**Instructions to follow:** Print the lines in the listing below that fall between the line with "Скачать (273, 49)" and the line with "Laufräder (345, 1266)", those two lines included, exactly as they stand and with nothing else.

**Data for this task:**
+++

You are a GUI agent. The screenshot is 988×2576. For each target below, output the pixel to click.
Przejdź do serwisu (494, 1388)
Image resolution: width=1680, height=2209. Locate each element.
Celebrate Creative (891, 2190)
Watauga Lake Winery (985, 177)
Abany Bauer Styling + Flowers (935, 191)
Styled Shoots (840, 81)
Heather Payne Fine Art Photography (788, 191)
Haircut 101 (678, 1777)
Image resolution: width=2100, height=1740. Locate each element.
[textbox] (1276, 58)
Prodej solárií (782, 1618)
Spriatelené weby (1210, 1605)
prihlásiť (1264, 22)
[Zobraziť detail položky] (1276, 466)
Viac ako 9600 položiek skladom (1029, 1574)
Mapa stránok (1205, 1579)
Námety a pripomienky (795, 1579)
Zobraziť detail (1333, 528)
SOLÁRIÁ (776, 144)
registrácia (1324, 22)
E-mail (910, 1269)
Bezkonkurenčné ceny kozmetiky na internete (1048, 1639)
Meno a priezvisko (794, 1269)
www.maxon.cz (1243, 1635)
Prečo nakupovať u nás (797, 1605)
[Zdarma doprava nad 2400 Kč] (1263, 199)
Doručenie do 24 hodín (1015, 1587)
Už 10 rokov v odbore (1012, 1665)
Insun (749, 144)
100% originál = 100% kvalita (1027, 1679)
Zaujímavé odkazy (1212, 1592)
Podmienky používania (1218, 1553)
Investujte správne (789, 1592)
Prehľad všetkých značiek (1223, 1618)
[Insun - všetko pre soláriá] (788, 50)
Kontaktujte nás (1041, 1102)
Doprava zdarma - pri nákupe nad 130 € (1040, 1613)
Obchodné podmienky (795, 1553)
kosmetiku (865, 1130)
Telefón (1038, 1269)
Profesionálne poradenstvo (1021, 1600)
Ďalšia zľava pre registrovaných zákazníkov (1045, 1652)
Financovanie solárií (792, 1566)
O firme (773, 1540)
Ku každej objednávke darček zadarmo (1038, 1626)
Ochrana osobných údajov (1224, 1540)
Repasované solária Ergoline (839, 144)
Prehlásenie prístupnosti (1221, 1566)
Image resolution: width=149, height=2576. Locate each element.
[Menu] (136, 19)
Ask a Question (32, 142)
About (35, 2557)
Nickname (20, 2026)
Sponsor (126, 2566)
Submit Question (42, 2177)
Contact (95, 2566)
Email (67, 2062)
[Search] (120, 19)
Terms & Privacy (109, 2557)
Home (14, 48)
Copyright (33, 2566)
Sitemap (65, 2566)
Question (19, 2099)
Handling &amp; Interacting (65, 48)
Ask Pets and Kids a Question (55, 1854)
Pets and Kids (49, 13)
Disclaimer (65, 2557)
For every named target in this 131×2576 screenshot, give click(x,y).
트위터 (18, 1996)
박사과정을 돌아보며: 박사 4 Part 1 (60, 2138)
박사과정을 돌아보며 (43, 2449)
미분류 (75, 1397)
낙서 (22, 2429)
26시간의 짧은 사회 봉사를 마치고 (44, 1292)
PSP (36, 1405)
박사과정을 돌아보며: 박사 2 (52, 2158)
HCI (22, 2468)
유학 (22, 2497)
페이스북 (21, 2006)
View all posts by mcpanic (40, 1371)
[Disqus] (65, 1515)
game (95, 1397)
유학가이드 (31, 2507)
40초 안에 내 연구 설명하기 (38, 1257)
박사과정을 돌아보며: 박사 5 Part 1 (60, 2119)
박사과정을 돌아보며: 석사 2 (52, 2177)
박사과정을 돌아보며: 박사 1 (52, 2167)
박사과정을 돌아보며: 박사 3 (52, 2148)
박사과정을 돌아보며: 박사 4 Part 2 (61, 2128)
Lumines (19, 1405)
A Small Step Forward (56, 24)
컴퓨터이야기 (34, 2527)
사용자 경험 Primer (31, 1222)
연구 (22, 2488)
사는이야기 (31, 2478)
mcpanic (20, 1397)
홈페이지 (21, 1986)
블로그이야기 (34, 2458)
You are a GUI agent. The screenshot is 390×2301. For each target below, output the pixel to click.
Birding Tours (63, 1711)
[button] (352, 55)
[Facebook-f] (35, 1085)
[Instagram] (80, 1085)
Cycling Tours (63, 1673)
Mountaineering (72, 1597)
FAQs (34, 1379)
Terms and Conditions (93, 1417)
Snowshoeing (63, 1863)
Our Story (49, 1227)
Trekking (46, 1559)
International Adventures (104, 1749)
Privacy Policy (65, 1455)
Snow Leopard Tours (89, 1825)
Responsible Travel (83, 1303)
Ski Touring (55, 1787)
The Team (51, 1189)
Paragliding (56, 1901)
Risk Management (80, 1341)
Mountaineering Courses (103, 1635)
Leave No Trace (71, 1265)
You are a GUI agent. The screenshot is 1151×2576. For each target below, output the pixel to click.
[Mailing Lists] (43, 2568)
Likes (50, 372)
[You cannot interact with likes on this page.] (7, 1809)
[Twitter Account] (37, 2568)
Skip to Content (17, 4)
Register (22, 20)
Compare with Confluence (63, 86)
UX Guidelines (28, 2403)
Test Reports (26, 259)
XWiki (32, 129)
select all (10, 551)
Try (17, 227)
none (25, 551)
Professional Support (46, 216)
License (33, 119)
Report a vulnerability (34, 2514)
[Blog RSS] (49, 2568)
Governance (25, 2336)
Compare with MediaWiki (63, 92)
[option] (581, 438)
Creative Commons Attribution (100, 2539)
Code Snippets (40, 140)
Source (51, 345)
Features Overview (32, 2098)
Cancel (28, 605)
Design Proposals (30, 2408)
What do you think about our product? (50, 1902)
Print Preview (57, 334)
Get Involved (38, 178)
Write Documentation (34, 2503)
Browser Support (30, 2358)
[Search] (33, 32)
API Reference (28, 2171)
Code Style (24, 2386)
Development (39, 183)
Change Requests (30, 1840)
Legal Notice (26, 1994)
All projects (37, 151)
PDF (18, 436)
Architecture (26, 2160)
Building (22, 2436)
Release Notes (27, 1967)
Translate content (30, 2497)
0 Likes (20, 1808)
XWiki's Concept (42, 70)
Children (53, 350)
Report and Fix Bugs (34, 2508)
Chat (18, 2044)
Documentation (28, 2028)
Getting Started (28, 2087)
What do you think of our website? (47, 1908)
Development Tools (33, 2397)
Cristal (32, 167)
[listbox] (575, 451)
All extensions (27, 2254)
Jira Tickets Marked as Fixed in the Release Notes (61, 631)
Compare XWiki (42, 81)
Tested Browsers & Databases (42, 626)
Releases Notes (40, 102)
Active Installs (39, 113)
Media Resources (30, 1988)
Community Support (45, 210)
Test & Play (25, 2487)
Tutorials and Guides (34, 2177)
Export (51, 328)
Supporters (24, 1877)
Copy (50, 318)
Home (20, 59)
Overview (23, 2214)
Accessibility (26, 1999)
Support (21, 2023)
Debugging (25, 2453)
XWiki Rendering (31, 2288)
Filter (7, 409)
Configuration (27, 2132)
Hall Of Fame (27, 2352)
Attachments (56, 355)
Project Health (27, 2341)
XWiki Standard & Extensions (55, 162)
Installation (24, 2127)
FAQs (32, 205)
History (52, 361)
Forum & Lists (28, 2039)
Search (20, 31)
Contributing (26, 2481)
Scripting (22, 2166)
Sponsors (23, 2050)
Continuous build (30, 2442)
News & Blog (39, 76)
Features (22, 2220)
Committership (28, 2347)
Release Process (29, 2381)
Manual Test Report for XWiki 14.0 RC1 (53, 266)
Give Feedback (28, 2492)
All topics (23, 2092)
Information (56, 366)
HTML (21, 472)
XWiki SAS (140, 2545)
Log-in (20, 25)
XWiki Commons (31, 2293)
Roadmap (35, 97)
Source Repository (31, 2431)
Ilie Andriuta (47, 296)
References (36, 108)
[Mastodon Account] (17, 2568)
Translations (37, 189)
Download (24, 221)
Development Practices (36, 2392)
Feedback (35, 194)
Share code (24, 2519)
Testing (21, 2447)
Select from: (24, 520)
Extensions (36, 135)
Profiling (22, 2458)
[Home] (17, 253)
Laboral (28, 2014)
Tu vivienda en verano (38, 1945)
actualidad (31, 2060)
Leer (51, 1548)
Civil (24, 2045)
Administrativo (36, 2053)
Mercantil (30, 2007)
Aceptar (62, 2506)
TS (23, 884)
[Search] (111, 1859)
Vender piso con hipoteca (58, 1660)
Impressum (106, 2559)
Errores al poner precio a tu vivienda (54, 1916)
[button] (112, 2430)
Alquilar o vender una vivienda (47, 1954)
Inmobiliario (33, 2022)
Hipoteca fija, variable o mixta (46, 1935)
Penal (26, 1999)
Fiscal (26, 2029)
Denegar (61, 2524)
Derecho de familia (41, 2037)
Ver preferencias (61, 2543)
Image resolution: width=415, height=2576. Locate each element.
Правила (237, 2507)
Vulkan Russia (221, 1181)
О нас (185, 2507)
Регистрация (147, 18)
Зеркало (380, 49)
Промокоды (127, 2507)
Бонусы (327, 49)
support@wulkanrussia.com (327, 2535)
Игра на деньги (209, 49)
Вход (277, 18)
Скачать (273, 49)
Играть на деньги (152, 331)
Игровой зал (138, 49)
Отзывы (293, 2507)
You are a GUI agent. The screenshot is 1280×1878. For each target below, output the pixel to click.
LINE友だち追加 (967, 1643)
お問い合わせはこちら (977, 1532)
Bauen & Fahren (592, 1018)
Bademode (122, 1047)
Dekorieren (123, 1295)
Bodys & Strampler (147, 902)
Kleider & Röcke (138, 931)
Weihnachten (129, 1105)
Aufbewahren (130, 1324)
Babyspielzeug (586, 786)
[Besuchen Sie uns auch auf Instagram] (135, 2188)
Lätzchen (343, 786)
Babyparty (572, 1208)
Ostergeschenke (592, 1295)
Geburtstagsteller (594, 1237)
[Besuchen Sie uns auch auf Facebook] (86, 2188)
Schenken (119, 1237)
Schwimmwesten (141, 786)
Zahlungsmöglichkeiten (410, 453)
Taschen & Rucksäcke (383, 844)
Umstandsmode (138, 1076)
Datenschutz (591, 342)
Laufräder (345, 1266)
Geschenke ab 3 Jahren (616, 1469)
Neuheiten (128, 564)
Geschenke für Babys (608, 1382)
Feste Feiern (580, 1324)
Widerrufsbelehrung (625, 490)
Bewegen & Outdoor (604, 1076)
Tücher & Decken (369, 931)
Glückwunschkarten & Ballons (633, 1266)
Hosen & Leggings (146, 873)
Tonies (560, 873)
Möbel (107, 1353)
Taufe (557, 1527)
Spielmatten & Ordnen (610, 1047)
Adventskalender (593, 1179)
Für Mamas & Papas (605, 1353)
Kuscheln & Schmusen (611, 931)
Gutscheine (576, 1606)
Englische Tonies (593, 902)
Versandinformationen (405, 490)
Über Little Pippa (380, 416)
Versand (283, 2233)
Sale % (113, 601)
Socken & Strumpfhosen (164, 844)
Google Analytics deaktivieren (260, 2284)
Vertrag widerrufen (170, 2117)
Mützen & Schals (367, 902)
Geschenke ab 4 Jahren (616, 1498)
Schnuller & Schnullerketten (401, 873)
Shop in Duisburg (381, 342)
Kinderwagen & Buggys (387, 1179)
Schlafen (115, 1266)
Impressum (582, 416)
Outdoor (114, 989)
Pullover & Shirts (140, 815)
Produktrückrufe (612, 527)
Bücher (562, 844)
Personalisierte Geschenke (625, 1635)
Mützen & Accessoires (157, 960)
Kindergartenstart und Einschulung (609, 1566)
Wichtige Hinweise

+++

**Exercise result:**
Скачать (273, 49)
Играть на деньги (152, 331)
Игровой зал (138, 49)
Отзывы (293, 2507)
You are a GUI agent. The screenshot is 1280×1878. For each target below, output the pixel to click.
LINE友だち追加 (967, 1643)
お問い合わせはこちら (977, 1532)
Bauen & Fahren (592, 1018)
Bademode (122, 1047)
Dekorieren (123, 1295)
Bodys & Strampler (147, 902)
Kleider & Röcke (138, 931)
Weihnachten (129, 1105)
Aufbewahren (130, 1324)
Babyspielzeug (586, 786)
[Besuchen Sie uns auch auf Instagram] (135, 2188)
Lätzchen (343, 786)
Babyparty (572, 1208)
Ostergeschenke (592, 1295)
Geburtstagsteller (594, 1237)
[Besuchen Sie uns auch auf Facebook] (86, 2188)
Schenken (119, 1237)
Schwimmwesten (141, 786)
Zahlungsmöglichkeiten (410, 453)
Taschen & Rucksäcke (383, 844)
Umstandsmode (138, 1076)
Datenschutz (591, 342)
Laufräder (345, 1266)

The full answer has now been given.